What do the two numbers mean?
### Plot
Since we used the `pandas` library to import our data frame, we can use one of the built-in methods that apply to data frames to plot a histogram.
Here, we create a histogram by calling the `hist()` method on the `nsfg` data frame and by specifying the column `AGER`, the age of the responding participant.
```{python}
#| label: nsfg-hist
#| echo: true
nsfg.hist(column = "AGER")
plt.show()
```
### Your turn 1
Now, let's customize the plot by changing some parameters in the `hist()` method.
Add change the number of bins to some larger number like 20, 25, or 30 (the default is 10), by changing `LARGE_NUMBER` to a different number.
```{python}
#| label: change-bins
#| echo: true
LARGE_NUMBER = 35
nsfg.hist(column = "AGER", bins = LARGE_NUMBER)
plt.show()
```
### Your turn 2
Now, try a smaller value, less than 10.
Change the code below to try this.
```{python}
#| label: change-bins-smaller
#| echo: true
SMALLER_NUMBER = 5
nsfg.hist(column = "AGER", bins = SMALLER_NUMBER)
plt.show()
```
What do you notice?
### Your turn 3
Let's look at the histograms by `RELIGION`, like we did in class on [2025-04-01](https://psu-psychology.github.io/psych-490-data-viz-2025-spring/slides/wk11-2025-04-01-more-ggplot.html).
```{python}
#| label: hist-ager-by-religion
#| echo: true
nsfg.hist(column = 'AGER', by = 'RELIGION')
plt.show()
```
Modify the code below to create a set of histograms by some *other* variable that you choose (change `VARIABLE_YOU_CHOOSE` in the code below.)

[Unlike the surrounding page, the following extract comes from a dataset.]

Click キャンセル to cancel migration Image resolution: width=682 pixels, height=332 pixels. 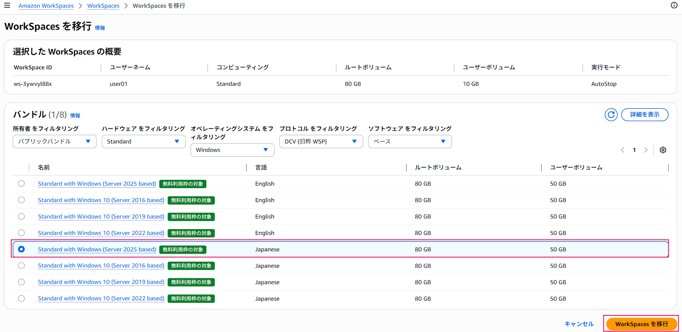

Make sure to look at the [codebook](https://psu-psychology.github.io/psych-490-data-viz-2025-spring/include/pdf/2022-2023-NSFG-FemRespPUFCodebook.pdf) to make sure that the variable you choose makes sense.
::: {.callout-warning}
Make sure to put the variable you choose in quotations.
:::
```{python}
#| label: hist-students-choice
#| echo: true
VARIABLE_YOU_CHOOSE = 'BABYSEX'
nsfg.hist(column = 'AGER', by = VARIABLE_YOU_CHOOSE)
plt.show()
```
### Your turn 4
Finally, experiment with changing some of the default parameters like `grid` (values can be `True` or `False`), `xrot` (rotation of x axis labels) or `yrot` (rotation of y axis labels).
```{python}
#| label: hist-students-choice-2
#| echo: true
MY_XROT = 0
nsfg.hist(column = 'AGER', by = 'RELIGION', xrot = MY_XROT)
plt.show()
```
What do the numbers for age represent? Consult the [codebook](../include/pdf/2022-2023-NSFG-FemRespPUFCodebook.pdf) for clues.
### Your turn 5
Finally, try to modify the code below to make a plot focusing on variables of your own choosing.
::: {.callout-important}
You'll need to edit `plottype`, `MAIN_VARIABLE`, and possibly `by = RELIGION`.
You will also need to change `eval: false` to `eval: true` to *evaluate* the code and generate the figure.
:::
```{python}
#| label: figure-student-choice
#| eval: false
#|
nsfg.plottype(MAIN_VARIABLE, by = 'RELIGION')
plt.show()
```
## Submit {-}
1. The code you wrote in following the steps above.
2. The results of running your code.
3. Answers to the questions about the figures and comments about what you observed.